If you are a market maker or an institutional investor, you may be able to take advantage of true arbitrage.  This is a risk-free trading tactic that profits from the price differences between the different markets and exchanges.  Risk arbitrage requires instant market information, and the ability to sell in high volumes.  After all, a difference of a few cents per share will not equal maximum profit unless you are trading in high numbers.

However, there are still ways that individual investors can make money on arbitrage, though they do not enjoy the benefits of completely risk-free investments.  By using the basics of arbitrage, you can develop a strategy to make the most of market discrepancies.

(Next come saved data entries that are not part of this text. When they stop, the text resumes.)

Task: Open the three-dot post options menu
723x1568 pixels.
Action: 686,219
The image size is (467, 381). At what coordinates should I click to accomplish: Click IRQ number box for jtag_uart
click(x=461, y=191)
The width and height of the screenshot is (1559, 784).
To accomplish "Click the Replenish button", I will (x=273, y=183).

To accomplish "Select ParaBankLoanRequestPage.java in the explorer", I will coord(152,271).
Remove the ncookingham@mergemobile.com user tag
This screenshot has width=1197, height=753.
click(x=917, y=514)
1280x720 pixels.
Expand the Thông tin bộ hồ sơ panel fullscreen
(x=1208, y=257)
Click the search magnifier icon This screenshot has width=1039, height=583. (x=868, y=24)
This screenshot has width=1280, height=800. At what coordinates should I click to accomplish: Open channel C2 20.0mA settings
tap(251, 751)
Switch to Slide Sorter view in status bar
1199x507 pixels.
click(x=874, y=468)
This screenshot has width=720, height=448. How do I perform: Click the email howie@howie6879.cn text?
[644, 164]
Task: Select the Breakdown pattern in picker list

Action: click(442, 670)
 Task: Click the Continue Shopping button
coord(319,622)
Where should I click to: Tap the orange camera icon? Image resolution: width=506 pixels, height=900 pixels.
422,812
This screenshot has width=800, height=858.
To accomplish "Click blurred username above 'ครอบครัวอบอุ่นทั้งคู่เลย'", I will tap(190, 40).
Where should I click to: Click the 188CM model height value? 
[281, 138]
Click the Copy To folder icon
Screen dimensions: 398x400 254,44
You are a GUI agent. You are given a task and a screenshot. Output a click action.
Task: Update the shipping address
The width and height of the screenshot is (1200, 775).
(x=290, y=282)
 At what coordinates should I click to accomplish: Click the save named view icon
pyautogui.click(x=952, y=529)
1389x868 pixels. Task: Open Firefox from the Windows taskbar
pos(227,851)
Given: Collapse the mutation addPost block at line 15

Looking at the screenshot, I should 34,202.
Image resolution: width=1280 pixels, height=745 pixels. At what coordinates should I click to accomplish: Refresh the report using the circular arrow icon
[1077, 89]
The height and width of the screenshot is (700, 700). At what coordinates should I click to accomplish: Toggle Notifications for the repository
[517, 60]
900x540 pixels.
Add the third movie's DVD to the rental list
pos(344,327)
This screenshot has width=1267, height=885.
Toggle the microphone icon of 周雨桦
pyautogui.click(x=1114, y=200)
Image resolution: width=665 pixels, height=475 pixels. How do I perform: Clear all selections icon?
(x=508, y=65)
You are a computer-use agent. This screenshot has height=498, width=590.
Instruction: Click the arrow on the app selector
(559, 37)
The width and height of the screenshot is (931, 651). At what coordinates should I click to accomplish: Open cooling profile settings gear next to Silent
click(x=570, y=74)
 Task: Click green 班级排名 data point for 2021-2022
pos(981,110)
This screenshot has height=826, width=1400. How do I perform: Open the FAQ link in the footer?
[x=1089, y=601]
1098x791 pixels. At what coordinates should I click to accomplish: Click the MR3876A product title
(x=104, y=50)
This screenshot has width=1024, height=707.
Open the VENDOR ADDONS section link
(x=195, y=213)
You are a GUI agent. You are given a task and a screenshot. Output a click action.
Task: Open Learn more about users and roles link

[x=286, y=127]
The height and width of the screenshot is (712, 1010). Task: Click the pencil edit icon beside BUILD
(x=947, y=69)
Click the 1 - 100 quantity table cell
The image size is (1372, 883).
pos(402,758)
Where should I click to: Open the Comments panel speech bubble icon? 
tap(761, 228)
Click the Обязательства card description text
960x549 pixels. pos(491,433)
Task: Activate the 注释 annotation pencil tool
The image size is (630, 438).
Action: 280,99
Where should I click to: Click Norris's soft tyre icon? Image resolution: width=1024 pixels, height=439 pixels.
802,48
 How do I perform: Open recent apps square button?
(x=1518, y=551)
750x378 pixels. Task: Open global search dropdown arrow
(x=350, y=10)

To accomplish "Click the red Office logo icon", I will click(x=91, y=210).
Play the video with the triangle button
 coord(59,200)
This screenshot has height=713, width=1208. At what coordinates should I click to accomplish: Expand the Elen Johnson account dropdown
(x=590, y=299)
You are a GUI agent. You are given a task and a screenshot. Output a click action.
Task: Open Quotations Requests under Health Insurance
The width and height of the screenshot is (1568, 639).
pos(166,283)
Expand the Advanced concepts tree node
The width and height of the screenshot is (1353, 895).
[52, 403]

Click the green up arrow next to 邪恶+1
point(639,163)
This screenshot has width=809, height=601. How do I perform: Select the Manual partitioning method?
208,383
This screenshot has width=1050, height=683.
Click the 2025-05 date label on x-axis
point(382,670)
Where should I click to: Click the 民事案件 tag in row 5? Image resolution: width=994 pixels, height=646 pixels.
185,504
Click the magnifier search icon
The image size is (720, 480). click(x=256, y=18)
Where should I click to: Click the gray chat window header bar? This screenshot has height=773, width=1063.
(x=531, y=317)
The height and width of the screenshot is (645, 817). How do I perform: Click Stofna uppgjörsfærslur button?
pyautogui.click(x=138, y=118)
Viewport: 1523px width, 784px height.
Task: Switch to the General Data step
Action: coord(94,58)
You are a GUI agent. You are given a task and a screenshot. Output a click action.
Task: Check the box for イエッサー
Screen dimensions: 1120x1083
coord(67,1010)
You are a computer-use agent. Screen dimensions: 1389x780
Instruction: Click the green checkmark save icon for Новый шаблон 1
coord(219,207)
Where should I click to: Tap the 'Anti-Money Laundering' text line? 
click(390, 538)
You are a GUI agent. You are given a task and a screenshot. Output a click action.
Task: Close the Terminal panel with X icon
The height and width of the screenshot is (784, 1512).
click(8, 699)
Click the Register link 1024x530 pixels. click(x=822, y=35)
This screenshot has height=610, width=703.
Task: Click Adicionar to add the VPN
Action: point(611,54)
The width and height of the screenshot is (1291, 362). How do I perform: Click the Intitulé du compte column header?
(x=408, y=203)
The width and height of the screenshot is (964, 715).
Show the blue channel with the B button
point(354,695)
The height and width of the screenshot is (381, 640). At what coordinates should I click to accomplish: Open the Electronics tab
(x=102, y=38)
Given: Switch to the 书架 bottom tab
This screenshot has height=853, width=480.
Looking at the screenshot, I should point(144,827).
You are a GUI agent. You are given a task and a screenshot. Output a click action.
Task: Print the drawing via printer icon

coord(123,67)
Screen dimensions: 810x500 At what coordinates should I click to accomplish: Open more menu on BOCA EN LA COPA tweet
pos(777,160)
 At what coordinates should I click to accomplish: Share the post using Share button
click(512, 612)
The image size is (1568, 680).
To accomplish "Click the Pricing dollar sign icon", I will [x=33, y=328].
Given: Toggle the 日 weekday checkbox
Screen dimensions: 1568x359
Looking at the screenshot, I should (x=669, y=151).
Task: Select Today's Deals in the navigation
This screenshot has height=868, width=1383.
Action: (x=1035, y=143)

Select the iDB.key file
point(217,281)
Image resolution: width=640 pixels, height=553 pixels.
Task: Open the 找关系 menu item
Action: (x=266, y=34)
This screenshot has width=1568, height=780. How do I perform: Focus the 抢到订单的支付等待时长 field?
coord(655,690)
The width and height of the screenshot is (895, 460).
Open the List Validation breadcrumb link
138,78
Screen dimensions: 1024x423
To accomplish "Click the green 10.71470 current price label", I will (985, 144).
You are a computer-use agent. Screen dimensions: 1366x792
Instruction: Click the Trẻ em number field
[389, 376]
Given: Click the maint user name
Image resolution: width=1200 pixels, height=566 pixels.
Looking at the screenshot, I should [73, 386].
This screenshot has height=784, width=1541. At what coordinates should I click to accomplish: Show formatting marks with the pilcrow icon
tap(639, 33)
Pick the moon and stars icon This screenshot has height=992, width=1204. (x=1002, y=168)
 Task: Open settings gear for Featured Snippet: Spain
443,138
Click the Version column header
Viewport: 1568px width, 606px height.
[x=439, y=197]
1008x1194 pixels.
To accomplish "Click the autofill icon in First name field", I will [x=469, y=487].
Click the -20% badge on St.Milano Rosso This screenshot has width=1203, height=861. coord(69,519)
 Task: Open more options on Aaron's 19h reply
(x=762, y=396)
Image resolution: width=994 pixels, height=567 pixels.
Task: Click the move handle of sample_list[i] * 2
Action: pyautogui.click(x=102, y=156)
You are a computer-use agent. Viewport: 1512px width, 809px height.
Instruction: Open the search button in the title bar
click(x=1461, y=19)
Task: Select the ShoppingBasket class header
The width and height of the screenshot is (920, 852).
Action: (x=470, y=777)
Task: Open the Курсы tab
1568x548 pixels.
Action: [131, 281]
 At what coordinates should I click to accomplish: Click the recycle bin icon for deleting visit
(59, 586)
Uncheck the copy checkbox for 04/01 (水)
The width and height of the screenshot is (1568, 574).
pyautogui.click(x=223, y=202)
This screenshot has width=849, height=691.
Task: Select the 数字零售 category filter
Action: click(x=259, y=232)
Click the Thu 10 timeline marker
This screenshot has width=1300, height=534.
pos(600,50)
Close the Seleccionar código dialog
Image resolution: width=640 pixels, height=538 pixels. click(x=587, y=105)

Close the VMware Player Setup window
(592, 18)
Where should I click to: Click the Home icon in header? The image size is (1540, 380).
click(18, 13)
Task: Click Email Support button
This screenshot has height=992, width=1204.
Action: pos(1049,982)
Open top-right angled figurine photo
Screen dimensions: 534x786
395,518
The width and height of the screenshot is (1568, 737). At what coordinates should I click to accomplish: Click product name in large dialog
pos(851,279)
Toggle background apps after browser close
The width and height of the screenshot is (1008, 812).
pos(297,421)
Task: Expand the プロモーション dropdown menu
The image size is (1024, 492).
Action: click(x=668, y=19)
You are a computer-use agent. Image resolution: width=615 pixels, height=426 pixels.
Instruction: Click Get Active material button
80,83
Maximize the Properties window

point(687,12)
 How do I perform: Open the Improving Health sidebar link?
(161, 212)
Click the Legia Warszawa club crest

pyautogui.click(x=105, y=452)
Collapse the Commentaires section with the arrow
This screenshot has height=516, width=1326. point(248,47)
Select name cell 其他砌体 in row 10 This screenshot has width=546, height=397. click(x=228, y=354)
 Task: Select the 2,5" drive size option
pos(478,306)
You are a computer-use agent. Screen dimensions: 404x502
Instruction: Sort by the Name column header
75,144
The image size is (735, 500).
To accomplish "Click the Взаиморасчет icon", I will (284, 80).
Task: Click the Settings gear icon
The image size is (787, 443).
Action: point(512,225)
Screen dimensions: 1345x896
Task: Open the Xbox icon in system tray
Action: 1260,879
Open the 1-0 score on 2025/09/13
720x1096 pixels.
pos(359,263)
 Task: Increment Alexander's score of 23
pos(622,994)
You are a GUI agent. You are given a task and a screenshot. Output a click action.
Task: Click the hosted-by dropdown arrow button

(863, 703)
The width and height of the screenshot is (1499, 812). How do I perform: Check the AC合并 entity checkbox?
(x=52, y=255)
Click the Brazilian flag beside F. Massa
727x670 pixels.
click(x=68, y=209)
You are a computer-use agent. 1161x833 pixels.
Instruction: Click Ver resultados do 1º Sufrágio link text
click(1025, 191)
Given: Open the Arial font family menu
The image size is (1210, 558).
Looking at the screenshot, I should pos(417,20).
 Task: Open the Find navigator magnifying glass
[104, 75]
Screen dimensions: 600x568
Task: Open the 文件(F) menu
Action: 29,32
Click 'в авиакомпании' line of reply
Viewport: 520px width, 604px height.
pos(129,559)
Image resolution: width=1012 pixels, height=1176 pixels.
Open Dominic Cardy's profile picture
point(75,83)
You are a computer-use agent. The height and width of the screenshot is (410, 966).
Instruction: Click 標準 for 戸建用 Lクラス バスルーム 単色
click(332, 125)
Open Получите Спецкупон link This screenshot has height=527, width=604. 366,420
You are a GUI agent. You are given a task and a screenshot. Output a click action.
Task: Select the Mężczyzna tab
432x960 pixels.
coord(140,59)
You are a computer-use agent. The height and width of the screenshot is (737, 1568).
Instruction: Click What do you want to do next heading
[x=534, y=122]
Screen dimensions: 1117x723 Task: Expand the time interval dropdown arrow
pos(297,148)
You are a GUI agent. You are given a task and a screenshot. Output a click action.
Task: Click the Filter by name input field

Learning from the Benjamin Graham

Benjamin Graham’s risk arbitrage formula allows one to estimate the potential of a particular play.  The indicated annual return is found by subtracting the expected chance of success from 100% and multiplying the result by the expected loss in the event of a failure.  You then subtract this number from the expected gain multiplied by the expected chance of success, and divide the total result by the time of holding multiplied by the current price.

Strategies for risk arbitrage

There are a variety of strategies that you can utilize to profit from the consumer’s version of risk arbitrage.  This does mean using the same market basics that true arbitrage uses, but with what is available to you personally.
The most common type of arbitrage is the merger and acquisition arbitrage.  This means researching companies that are underrated, who are targeted for acquisition.  When a takeover is announced, the price then goes up to the true value of the stock.

You can also watch for a liquidation arbitrage.  When the current share price is lower than a company’s book value or its net assets, it is a good candidate for an arbitrage strategy.  A company may choose to liquidate some or all of it assets, meaning that your stock could profit.  On average, voluntary liquidations of undervalued stocks allow shareholders to see a profit of over 40%.

The least common type of arbitrage is relative value arbitrage.  Also known as pairs trading, it is best used in sideways markets.  You purchase a pair of stocks that are very similar, often in the same industry and with similar business histories.  When the stock prices between the two differ by 5-7% for several days, you may choose to go long or short on one of the stocks, earning a profit when the prices come back together again.

Timing is critical

In order to profit from risk arbitrage, you have to monitor streaming news and know exactly when to act so that you can beat out other investors.  Check with your brokerage, as they will often offer real-time newswire services that are more up-to-the-moment than other news sources.

Your timing is one of the most important aspects of risk arbitrage strategies, and it may be in your best interest to have Level II access trading, allowing you to trade almost instantaneously.  In addition, this will also allow you to see the other orders waiting to be filled, allowing you to obtain a better feel for the supply and demand for shares.

You may not be able to take advantage of risk-free arbitrage as a retail investor, but you can use the same fundamentals to earn a profit.  By learning to stay ahead of other investors, you can reap many of the same returns at a significantly reduced risk level.